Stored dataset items
"""
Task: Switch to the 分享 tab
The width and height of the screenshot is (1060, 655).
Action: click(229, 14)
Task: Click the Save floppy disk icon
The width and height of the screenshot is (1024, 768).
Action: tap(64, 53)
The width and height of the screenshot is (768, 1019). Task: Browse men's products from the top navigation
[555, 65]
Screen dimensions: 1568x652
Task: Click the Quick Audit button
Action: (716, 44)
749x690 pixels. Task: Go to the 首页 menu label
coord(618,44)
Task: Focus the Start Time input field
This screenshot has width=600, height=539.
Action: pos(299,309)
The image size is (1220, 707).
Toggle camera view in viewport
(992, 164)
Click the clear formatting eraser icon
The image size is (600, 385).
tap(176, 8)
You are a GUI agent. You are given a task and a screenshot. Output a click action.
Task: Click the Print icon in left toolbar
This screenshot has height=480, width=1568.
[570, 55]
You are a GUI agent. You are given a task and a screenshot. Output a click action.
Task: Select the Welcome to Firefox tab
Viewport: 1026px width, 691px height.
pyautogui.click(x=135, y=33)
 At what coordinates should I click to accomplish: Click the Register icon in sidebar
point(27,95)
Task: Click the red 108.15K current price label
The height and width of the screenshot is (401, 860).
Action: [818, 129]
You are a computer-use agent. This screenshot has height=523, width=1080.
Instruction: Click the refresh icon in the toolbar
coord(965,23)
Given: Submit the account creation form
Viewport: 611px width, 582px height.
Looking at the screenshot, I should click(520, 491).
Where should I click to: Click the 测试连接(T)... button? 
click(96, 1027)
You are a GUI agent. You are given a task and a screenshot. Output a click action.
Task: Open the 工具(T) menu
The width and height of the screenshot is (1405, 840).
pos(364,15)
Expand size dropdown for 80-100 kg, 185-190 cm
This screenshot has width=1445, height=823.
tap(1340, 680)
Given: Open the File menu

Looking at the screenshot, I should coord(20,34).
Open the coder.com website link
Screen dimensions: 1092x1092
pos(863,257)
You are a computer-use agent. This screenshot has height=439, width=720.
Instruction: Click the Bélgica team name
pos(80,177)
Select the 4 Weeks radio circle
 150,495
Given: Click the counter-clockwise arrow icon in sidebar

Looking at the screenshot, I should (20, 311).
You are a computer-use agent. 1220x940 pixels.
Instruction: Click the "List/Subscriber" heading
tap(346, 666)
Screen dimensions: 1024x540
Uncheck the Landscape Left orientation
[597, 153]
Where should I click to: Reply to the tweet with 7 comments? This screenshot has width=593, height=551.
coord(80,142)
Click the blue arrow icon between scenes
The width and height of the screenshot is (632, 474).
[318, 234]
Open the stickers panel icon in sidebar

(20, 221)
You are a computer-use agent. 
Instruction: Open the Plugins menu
"""
* [Your goal]: What this exercise asks for is the data above, retyped exactly.

* [Answer for the task]:
Task: Switch to the 分享 tab
The width and height of the screenshot is (1060, 655).
Action: click(229, 14)
Task: Click the Save floppy disk icon
The width and height of the screenshot is (1024, 768).
Action: tap(64, 53)
The width and height of the screenshot is (768, 1019). Task: Browse men's products from the top navigation
[555, 65]
Screen dimensions: 1568x652
Task: Click the Quick Audit button
Action: (716, 44)
749x690 pixels. Task: Go to the 首页 menu label
coord(618,44)
Task: Focus the Start Time input field
This screenshot has width=600, height=539.
Action: pos(299,309)
The image size is (1220, 707).
Toggle camera view in viewport
(992, 164)
Click the clear formatting eraser icon
The image size is (600, 385).
tap(176, 8)
You are a GUI agent. You are given a task and a screenshot. Output a click action.
Task: Click the Print icon in left toolbar
This screenshot has height=480, width=1568.
[570, 55]
You are a GUI agent. You are given a task and a screenshot. Output a click action.
Task: Select the Welcome to Firefox tab
Viewport: 1026px width, 691px height.
pyautogui.click(x=135, y=33)
 At what coordinates should I click to accomplish: Click the Register icon in sidebar
point(27,95)
Task: Click the red 108.15K current price label
The height and width of the screenshot is (401, 860).
Action: [818, 129]
You are a computer-use agent. This screenshot has height=523, width=1080.
Instruction: Click the refresh icon in the toolbar
coord(965,23)
Given: Submit the account creation form
Viewport: 611px width, 582px height.
Looking at the screenshot, I should click(520, 491).
Where should I click to: Click the 测试连接(T)... button? 
click(96, 1027)
You are a GUI agent. You are given a task and a screenshot. Output a click action.
Task: Open the 工具(T) menu
The width and height of the screenshot is (1405, 840).
pos(364,15)
Expand size dropdown for 80-100 kg, 185-190 cm
This screenshot has width=1445, height=823.
tap(1340, 680)
Given: Open the File menu

Looking at the screenshot, I should coord(20,34).
Open the coder.com website link
Screen dimensions: 1092x1092
pos(863,257)
You are a computer-use agent. This screenshot has height=439, width=720.
Instruction: Click the Bélgica team name
pos(80,177)
Select the 4 Weeks radio circle
 150,495
Given: Click the counter-clockwise arrow icon in sidebar

Looking at the screenshot, I should (20, 311).
You are a computer-use agent. 1220x940 pixels.
Instruction: Click the "List/Subscriber" heading
tap(346, 666)
Screen dimensions: 1024x540
Uncheck the Landscape Left orientation
[597, 153]
Where should I click to: Reply to the tweet with 7 comments? This screenshot has width=593, height=551.
coord(80,142)
Click the blue arrow icon between scenes
The width and height of the screenshot is (632, 474).
[318, 234]
Open the stickers panel icon in sidebar

(20, 221)
You are a computer-use agent. 
Instruction: Open the Plugins menu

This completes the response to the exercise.